(Excerpted passage begins)

A national identity system and a linked payment processing platform would take about four-five years to implement.
While implementing this system, we should simultaneously roll out various direct cash transfer programmes. There are several benefits to rolling out both initiatives at the same time. First, the registration and identification process for the national identity system and the transfer programmes can be done together.
Today, most below-poverty-line (BPL) families already carry a BPL card. Antyodya Anna Yojana families also carry a card. These families can identify themselves during the national identity system registration process and be tagged as BPL individuals.
Second, we can tie together the national identity cards with appropriate conditions for receiving cash transfers. For instance, 850,000 Anganwadi centres already provide counseling and nutritional aid to mothers and young children. Each Anganwadi centre could be equipped with terminals for an automated attendance system.
Each mother would swipe her card through this terminal to log her weekly presence. The system would check monthly attendance and then deposit the cash in her bank account.
The money would then be available for her to withdraw or use in shops equipped with payment terminals. Similarly, school and college students could be provided with monthly stipends that are paid only if they attend school or college.
Third, the national identity card will ensure efficient cash delivery directly to the individual, thereby preventing leakage.
Cards will be secured through biometric identification and a password (just like any ATM card). Individuals will be able to go to any shop or facility that is equipped with a payment terminal and pay for their transaction.
Smart cards do not need to be linked into a wireless network all the time; they can maintain balances on their memory chips and need to be topped off periodically by being connected to a wireless network.
Finally, monitoring and management of this payment system is best achieved by building multiple private sector payment processing platforms.
The government should obviously track eligibility and fund the system; however, the actual payment processing can be done by independent companies. In fact, major financial services institutions are probably best equipped to manage and operate these payment processing platforms.

(Excerpted passage ends)
(Information supplied begins)

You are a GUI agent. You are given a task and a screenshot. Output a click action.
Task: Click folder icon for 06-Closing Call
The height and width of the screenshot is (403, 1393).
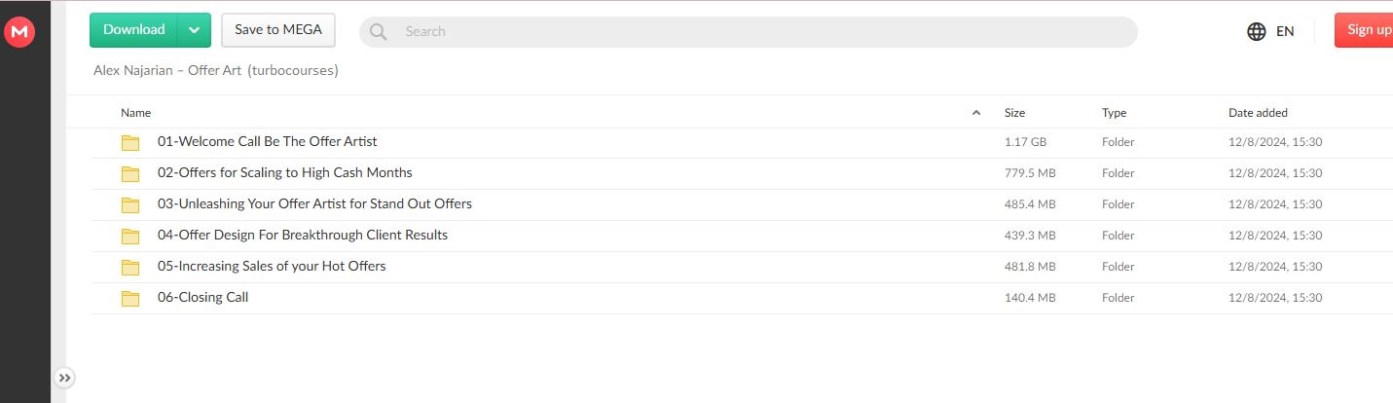130,299
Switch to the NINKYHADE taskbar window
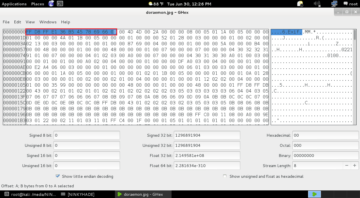This screenshot has width=360, height=198. click(78, 194)
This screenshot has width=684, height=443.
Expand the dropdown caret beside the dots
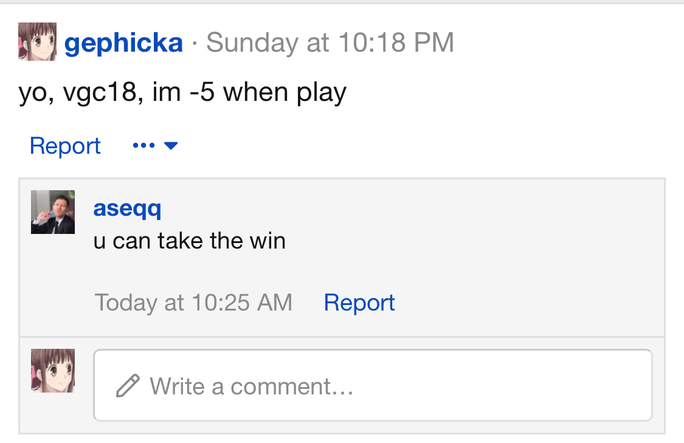[x=171, y=145]
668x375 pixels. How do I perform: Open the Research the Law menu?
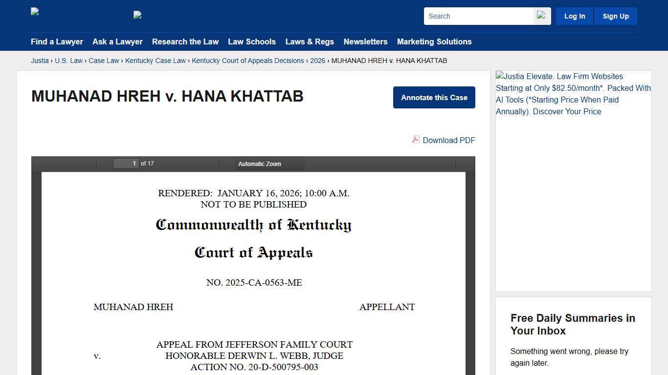click(x=185, y=42)
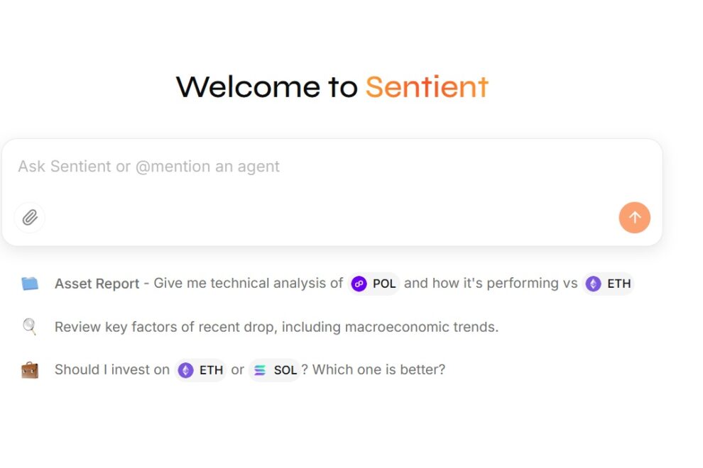The width and height of the screenshot is (703, 468).
Task: Click the orange Sentient logo text
Action: click(x=426, y=87)
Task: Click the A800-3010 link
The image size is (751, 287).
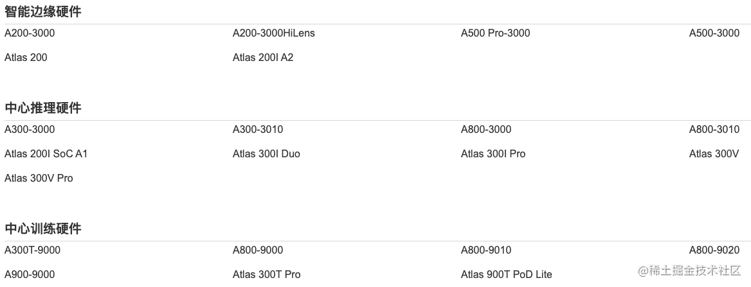Action: tap(714, 130)
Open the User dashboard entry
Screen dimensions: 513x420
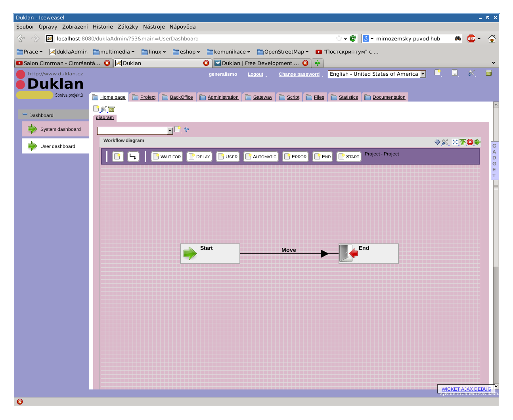[57, 146]
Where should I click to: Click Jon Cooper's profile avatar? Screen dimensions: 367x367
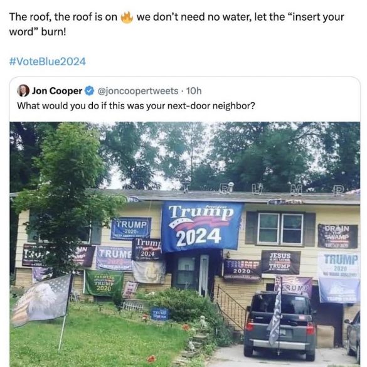[x=23, y=90]
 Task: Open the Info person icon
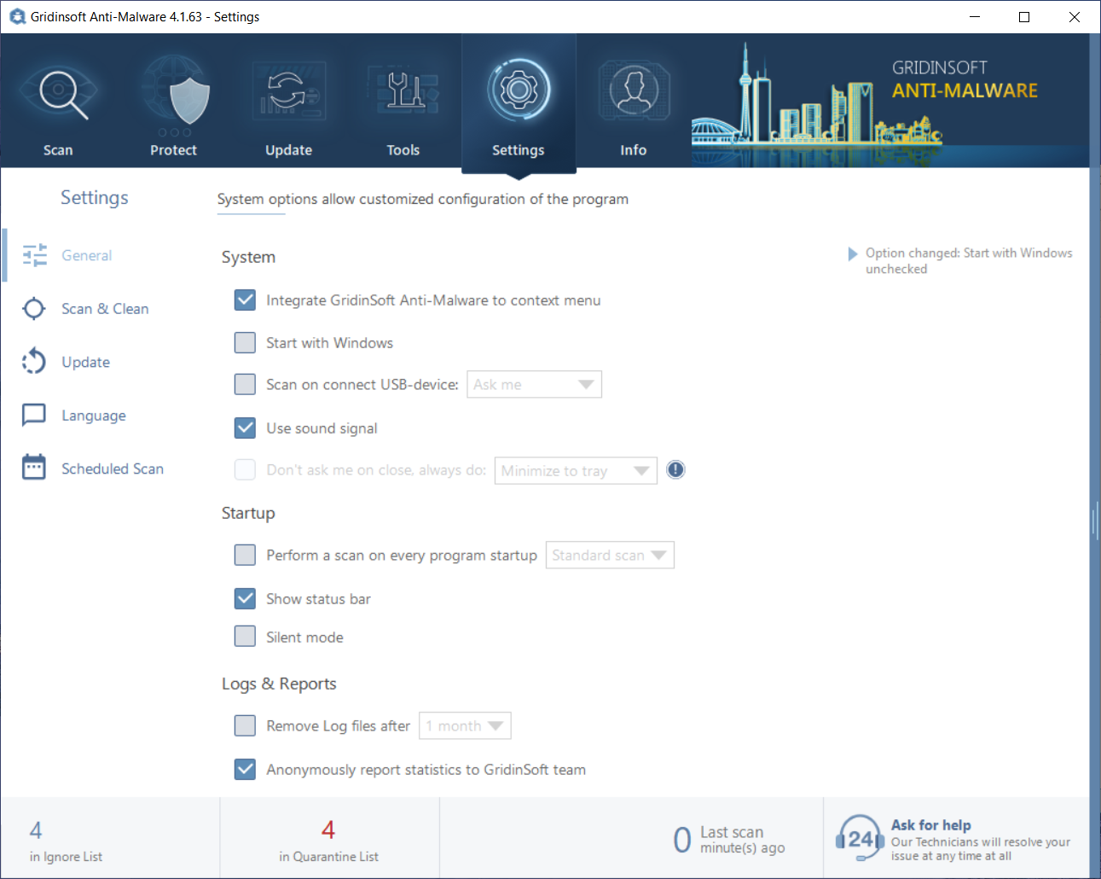634,92
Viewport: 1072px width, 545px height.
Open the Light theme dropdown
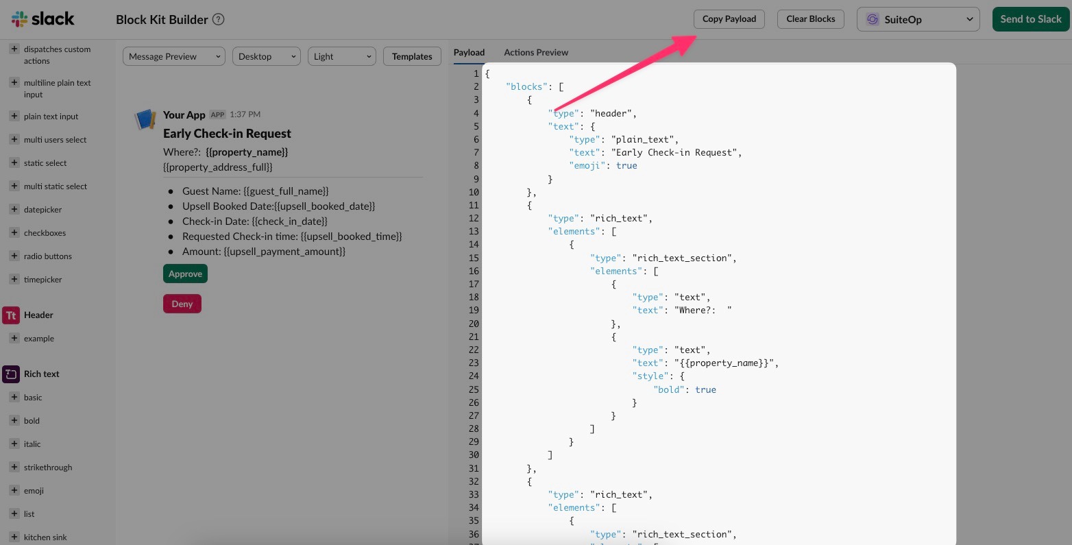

(Information supplied ends)

__Task requirements__. Resume the passage above on a national identity system and direct cash transfers, continuing it from its last sentence.

__Answer below__.
How much would all this cost? At an installed cost of about Rs 300-400 for each national identity card, the national identity system would cost between Rs 40,000 crore (Rs 400 billion) and Rs 50,000 crore (Rs 500 billion) to implement over five years for the entire Indian population.
The annual cost of running it would be about Rs 10,000 crore (Rs 100 billion). If the government gave Rs 500 per child per month to each BPL family (roughly 25 per cent of all children), the cost of this cash transfer programme would be about Rs 75,000 crore (Rs 750 billion), which is about 1.5 per cent of GDP.
Similarly, a Rs 1,000 per month stipend to every college student in India (assuming 12 million students in college), would cost Rs 15,000 crore (Rs 150 billion) or 0.3 per cent of GDP. Finally, a pension programme granting Rs 1,000 per month to every single person over 60 (about 100 million people) would cost Rs 117,000 crore (Rs 1170 billion) or about 2.2 per cent of GDP.
India's subsidies and poverty reduction programmes today run at about 3-4 per cent of GDP. Surely, we can move away from wasteful and ineffective subsidies to direct cash transfer programmes?
These types of programmes will create a powerful safety net for the poor that will enable massive investments in human capital. A national identity system with a linked direct cash transfer programme must therefore be on top of the next government's agenda.
The author is managing director of Courage Capital Management, a global investment firm. These are his personal views.